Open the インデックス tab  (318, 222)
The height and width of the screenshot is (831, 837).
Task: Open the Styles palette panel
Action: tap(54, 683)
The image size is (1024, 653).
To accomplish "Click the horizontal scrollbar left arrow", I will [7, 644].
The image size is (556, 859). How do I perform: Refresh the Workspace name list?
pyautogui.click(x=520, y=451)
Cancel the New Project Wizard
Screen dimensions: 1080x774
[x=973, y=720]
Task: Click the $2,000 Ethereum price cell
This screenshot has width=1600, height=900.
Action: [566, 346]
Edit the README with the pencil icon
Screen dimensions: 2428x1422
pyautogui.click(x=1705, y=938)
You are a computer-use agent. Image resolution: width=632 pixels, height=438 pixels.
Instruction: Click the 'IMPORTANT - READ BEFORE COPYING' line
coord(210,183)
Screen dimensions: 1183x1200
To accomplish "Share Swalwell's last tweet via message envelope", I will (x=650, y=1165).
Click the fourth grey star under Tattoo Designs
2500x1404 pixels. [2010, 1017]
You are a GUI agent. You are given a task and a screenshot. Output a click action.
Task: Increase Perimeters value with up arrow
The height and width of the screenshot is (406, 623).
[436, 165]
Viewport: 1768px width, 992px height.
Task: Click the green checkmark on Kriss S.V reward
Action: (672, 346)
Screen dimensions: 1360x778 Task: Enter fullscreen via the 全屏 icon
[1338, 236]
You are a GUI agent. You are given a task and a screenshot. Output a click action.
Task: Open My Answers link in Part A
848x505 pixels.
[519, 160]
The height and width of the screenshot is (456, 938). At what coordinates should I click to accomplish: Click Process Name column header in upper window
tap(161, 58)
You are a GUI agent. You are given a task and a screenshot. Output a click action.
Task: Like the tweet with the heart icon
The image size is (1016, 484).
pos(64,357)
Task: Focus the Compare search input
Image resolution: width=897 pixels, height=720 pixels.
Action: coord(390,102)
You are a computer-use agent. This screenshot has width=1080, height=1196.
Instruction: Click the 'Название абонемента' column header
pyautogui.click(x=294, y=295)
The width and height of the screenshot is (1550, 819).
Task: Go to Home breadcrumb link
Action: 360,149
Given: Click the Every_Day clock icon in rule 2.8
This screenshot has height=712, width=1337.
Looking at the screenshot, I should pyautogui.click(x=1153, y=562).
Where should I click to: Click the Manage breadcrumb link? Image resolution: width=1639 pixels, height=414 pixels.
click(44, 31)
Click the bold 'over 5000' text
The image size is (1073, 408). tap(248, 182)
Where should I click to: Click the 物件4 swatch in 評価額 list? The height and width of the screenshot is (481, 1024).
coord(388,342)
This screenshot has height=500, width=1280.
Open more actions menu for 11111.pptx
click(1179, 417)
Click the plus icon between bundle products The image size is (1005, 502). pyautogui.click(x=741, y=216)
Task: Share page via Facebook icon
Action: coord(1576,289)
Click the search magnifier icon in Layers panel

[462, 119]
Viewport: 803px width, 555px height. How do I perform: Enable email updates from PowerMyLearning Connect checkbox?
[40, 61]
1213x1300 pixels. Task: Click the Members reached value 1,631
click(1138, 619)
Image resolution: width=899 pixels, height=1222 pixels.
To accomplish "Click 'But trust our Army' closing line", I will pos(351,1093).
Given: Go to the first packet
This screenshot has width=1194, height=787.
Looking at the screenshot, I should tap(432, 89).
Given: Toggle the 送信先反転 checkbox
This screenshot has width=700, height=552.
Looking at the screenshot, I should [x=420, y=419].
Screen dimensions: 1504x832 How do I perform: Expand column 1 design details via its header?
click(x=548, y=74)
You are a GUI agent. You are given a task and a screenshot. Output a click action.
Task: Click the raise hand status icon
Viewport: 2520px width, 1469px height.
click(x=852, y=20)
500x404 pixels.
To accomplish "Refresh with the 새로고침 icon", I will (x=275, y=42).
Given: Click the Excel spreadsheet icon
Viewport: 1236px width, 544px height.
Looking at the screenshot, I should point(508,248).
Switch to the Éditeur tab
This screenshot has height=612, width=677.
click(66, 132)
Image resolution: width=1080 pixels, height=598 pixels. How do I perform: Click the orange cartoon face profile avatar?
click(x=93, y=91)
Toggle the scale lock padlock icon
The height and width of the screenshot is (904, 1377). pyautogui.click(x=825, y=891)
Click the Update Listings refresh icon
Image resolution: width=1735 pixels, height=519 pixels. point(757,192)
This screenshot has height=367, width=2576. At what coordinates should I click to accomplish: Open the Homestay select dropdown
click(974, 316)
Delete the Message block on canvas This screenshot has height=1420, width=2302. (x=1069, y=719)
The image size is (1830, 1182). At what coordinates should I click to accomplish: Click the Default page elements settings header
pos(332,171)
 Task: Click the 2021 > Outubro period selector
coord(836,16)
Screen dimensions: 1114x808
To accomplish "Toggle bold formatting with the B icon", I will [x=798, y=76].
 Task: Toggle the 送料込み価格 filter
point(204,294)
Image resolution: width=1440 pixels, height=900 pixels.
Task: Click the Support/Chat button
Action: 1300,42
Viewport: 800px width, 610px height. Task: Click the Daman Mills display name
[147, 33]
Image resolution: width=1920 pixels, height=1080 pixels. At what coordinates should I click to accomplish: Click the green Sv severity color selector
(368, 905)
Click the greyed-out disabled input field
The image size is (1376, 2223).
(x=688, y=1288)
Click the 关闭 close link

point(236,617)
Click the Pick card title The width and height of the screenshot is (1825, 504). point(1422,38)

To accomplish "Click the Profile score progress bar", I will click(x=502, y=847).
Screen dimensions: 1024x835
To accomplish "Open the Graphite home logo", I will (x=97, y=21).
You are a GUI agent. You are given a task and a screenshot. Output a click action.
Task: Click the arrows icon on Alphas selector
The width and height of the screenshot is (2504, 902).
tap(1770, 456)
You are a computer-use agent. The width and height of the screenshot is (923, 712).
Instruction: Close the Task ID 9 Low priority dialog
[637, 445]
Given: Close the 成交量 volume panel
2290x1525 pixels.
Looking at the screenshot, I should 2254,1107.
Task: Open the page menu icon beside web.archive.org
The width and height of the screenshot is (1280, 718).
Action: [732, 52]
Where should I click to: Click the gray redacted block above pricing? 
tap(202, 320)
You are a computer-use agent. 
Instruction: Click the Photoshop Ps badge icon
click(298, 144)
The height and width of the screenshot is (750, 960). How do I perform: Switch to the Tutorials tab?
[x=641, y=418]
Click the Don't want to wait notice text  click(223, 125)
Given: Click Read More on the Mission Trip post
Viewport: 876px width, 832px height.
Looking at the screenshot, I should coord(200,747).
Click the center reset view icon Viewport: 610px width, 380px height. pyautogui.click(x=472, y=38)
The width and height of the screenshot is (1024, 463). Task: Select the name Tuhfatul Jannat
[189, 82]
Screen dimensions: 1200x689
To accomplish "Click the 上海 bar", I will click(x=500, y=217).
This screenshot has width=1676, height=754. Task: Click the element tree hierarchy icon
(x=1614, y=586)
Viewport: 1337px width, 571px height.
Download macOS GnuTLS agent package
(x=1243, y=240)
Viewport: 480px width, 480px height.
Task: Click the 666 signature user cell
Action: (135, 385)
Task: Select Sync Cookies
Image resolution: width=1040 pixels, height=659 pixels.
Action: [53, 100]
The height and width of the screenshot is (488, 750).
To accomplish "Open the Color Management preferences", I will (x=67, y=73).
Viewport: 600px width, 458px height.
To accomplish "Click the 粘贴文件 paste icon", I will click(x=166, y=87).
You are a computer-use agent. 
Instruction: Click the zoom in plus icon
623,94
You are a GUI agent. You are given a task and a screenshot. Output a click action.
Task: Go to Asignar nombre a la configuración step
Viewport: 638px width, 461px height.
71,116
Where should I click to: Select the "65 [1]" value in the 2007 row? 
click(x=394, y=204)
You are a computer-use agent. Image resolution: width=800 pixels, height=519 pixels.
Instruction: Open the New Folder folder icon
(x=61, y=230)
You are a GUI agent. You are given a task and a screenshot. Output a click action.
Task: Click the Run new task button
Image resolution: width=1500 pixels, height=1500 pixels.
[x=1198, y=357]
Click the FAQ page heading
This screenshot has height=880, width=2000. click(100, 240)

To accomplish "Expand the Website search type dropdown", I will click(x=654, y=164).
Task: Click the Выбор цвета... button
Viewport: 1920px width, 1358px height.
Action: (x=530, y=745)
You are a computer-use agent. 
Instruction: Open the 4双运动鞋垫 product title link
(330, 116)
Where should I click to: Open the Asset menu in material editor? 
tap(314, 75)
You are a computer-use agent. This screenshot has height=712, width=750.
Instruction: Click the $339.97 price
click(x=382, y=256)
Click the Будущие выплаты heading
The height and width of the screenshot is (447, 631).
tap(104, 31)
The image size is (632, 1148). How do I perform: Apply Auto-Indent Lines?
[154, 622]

WHAT TO DO — Copy the records from their start through the line containing "tap(161, 58)", substituting "Margins" for "Perimeters" and leaving everything else as it stands.

REPLY —
Open the インデックス tab  (318, 222)
The height and width of the screenshot is (831, 837).
Task: Open the Styles palette panel
Action: tap(54, 683)
The image size is (1024, 653).
To accomplish "Click the horizontal scrollbar left arrow", I will [7, 644].
The image size is (556, 859). How do I perform: Refresh the Workspace name list?
pyautogui.click(x=520, y=451)
Cancel the New Project Wizard
Screen dimensions: 1080x774
[x=973, y=720]
Task: Click the $2,000 Ethereum price cell
This screenshot has width=1600, height=900.
Action: [566, 346]
Edit the README with the pencil icon
Screen dimensions: 2428x1422
pyautogui.click(x=1705, y=938)
You are a computer-use agent. Image resolution: width=632 pixels, height=438 pixels.
Instruction: Click the 'IMPORTANT - READ BEFORE COPYING' line
coord(210,183)
Screen dimensions: 1183x1200
To accomplish "Share Swalwell's last tweet via message envelope", I will (x=650, y=1165).
Click the fourth grey star under Tattoo Designs
2500x1404 pixels. [2010, 1017]
You are a GUI agent. You are given a task and a screenshot. Output a click action.
Task: Increase Margins value with up arrow
The height and width of the screenshot is (406, 623).
[436, 165]
Viewport: 1768px width, 992px height.
Task: Click the green checkmark on Kriss S.V reward
Action: (672, 346)
Screen dimensions: 1360x778 Task: Enter fullscreen via the 全屏 icon
[1338, 236]
You are a GUI agent. You are given a task and a screenshot. Output a click action.
Task: Open My Answers link in Part A
848x505 pixels.
[519, 160]
The height and width of the screenshot is (456, 938). At what coordinates should I click to accomplish: Click Process Name column header in upper window
tap(161, 58)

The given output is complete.